▸ **To do**
The copy should begin at the line containing "Task: Click the Dashboard home icon" and end with the last line below, every line exact and no picture included.

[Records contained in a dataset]
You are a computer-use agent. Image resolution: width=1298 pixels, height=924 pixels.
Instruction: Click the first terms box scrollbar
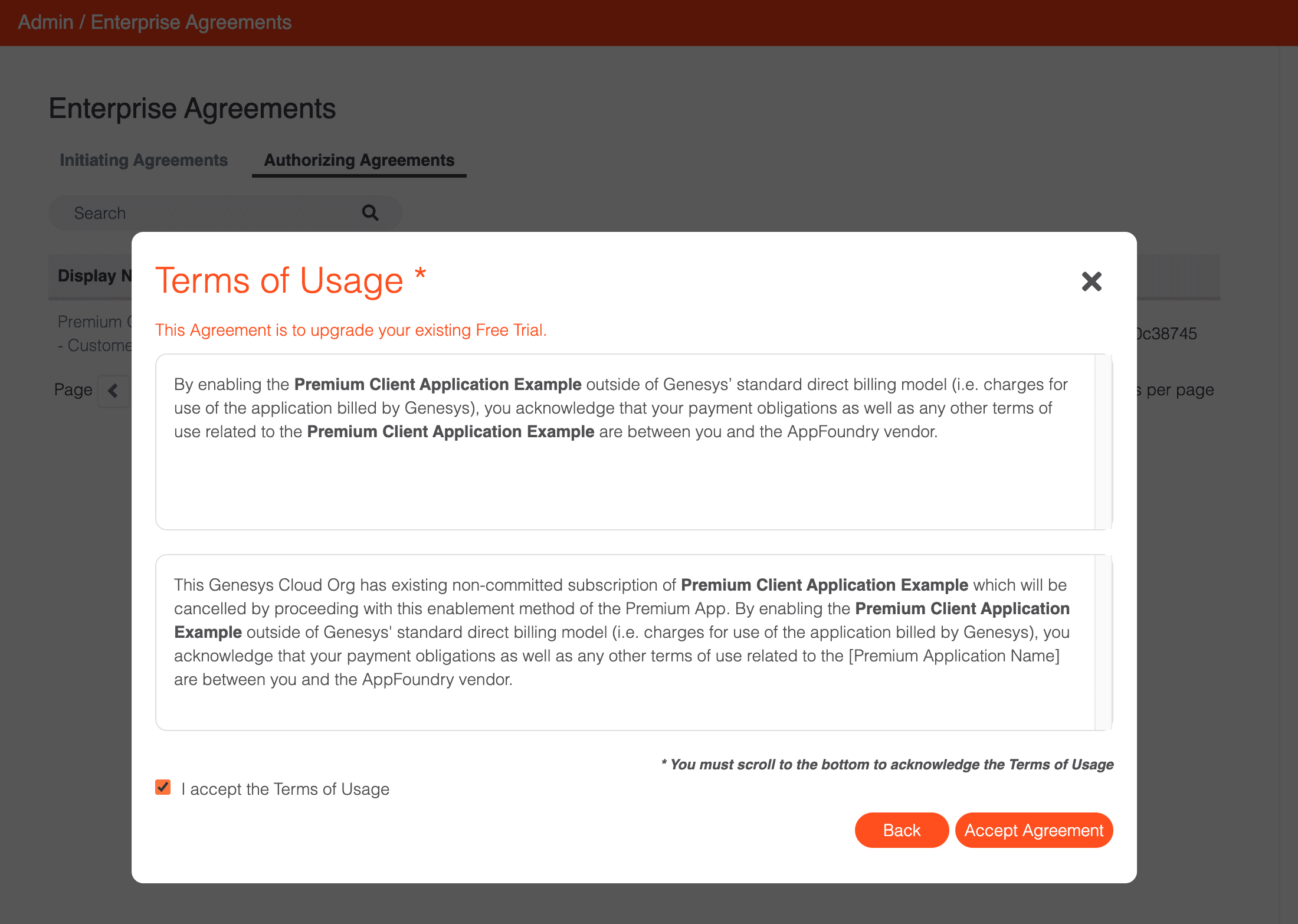1103,441
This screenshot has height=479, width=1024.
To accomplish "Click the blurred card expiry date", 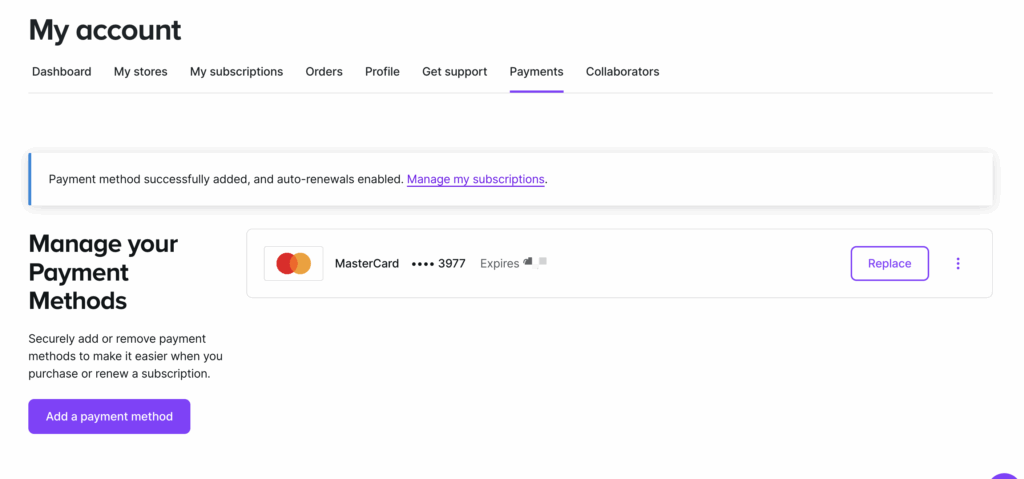I will 535,263.
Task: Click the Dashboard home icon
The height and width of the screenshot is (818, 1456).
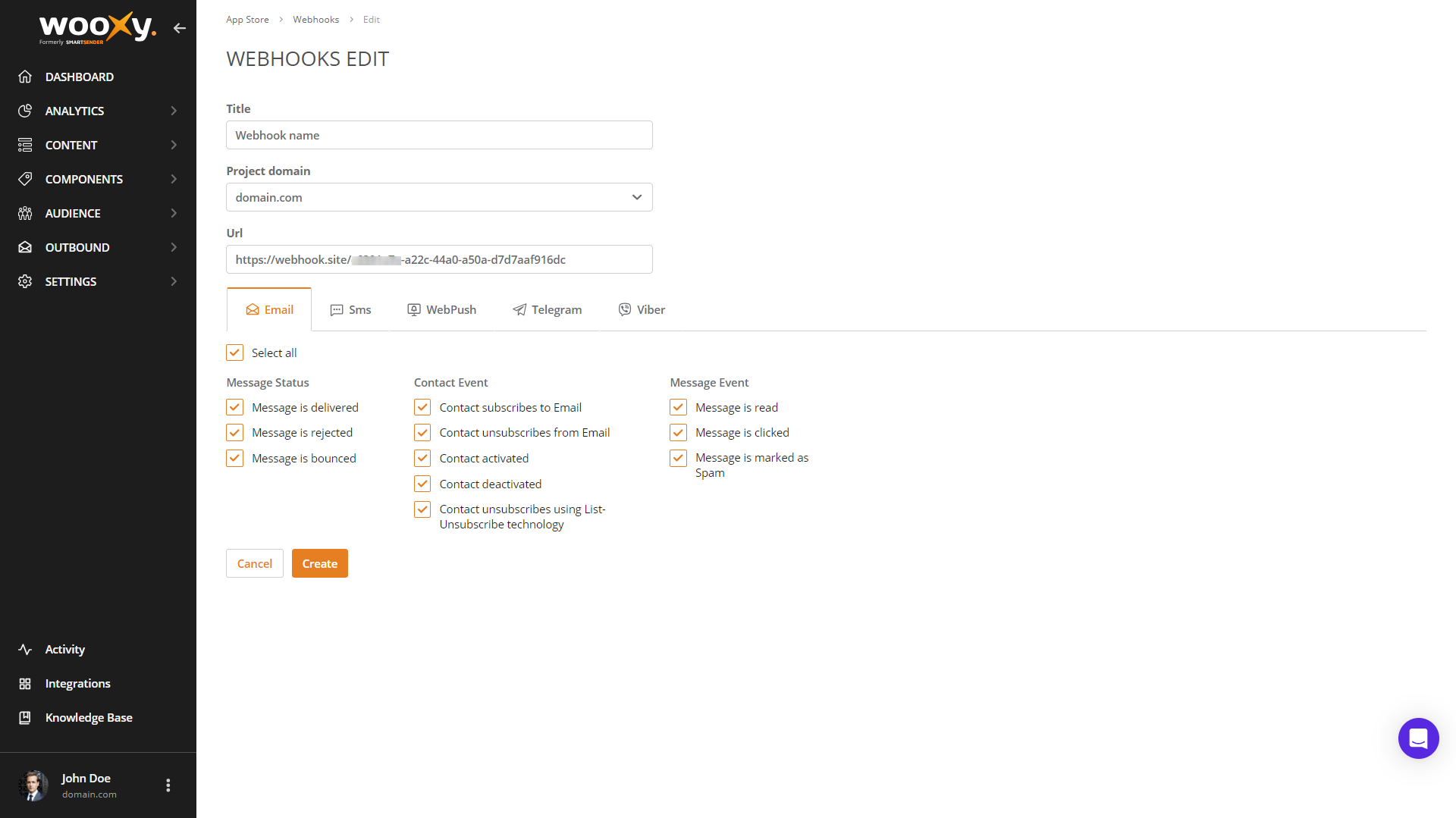Action: 25,77
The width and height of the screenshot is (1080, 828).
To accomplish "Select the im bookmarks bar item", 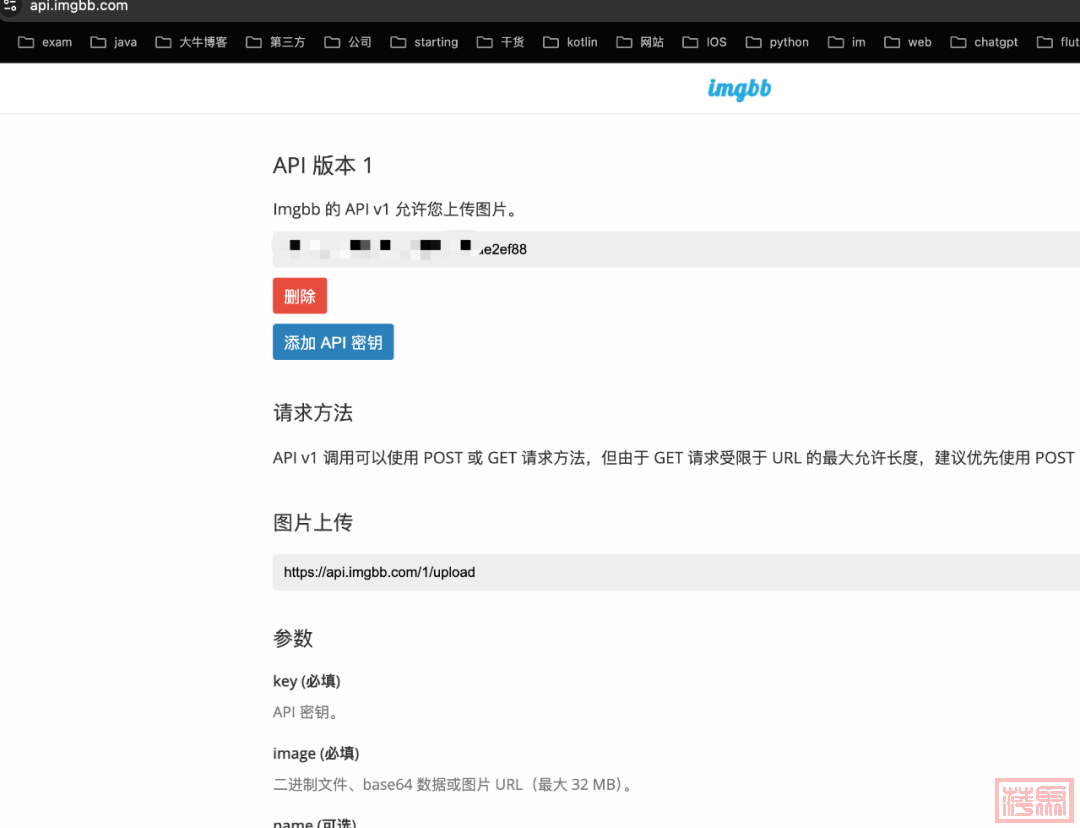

▸ **Reply**
Task: Click the Dashboard home icon
The height and width of the screenshot is (818, 1456).
Action: 25,77
The width and height of the screenshot is (1080, 828).
To accomplish "Select the im bookmarks bar item", 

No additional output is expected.